*EXERCISE PROMPT*: Scan the records for the word "agent". Return each line where it is found.

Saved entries

[Start of Attachment]

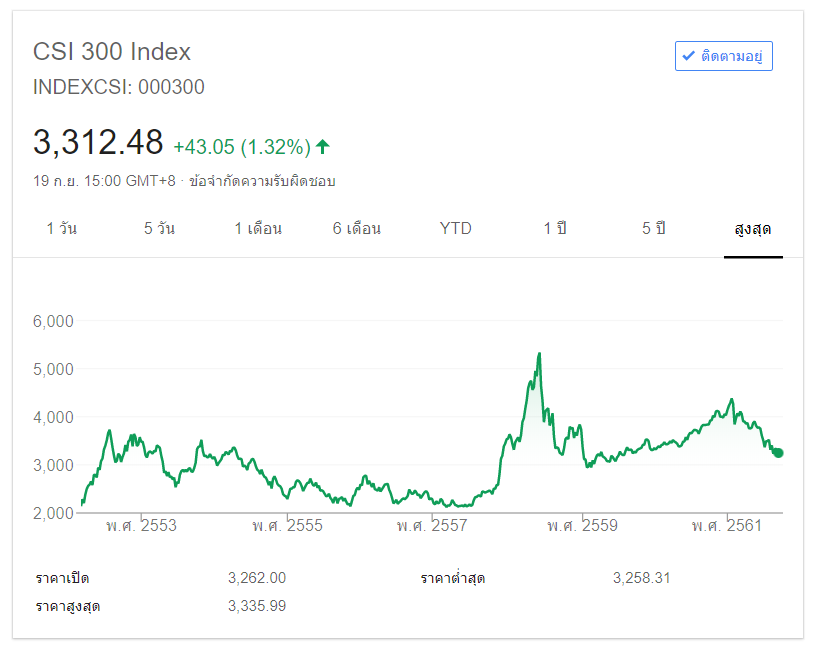Click the พ.ศ. 2561 axis label
819x652 pixels.
point(726,526)

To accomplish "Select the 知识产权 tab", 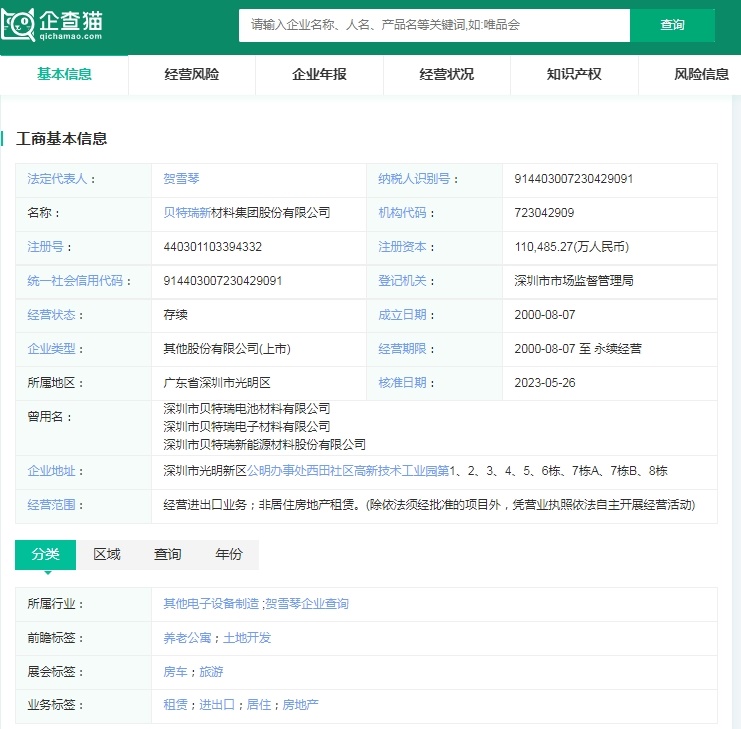I will 574,74.
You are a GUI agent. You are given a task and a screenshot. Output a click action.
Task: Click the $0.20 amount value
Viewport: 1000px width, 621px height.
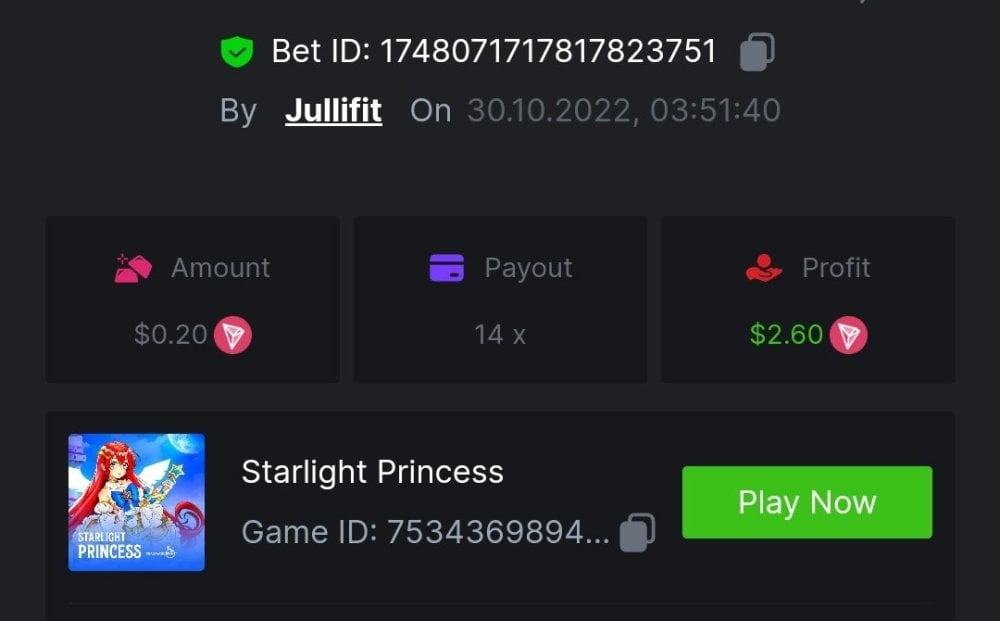click(x=170, y=334)
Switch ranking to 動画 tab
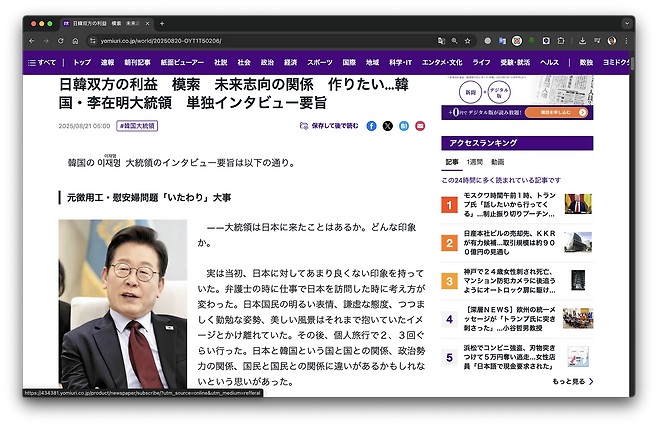This screenshot has height=427, width=658. 497,161

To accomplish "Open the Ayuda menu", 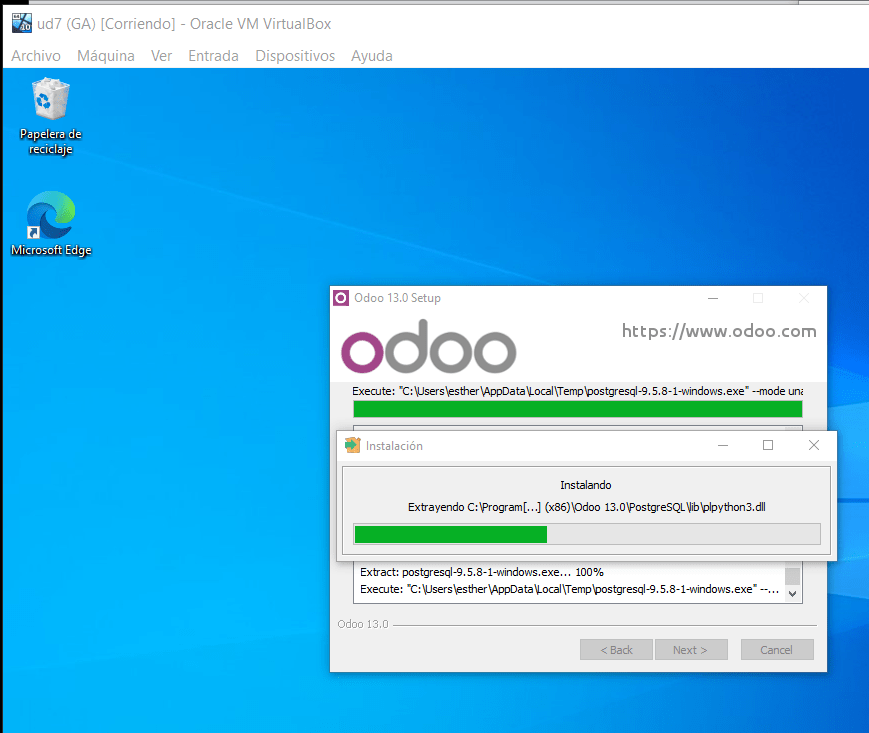I will click(x=371, y=55).
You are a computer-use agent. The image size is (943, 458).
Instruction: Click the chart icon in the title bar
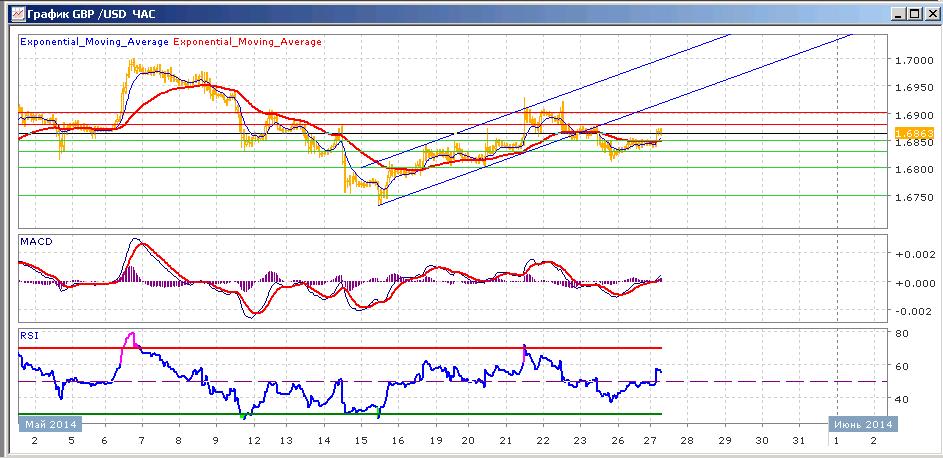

[End of Attachment]

*TASK OUTPUT*:
You are a GUI agent. You are given a task and a screenshot. Output a click action.
You are a computer-use agent. The image size is (943, 458).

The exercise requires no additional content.